### What the task requires
In your reply, repeat every entry exactly and skip over each picture.

### Supplied material
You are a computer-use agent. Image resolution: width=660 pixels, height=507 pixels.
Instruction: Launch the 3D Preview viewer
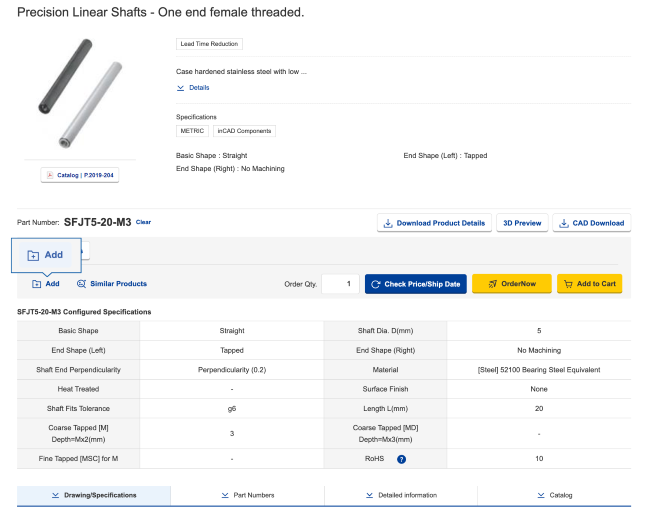point(521,223)
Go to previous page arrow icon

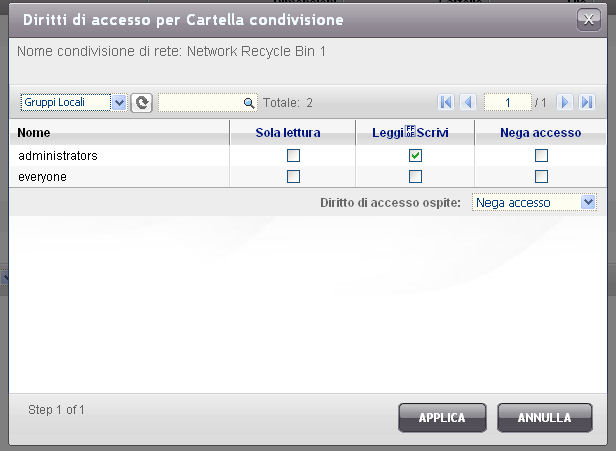[467, 102]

### Answer to the problem
You are a computer-use agent. Image resolution: width=660 pixels, height=507 pixels.
Instruction: Launch the 3D Preview viewer
point(521,223)
Go to previous page arrow icon

[467, 102]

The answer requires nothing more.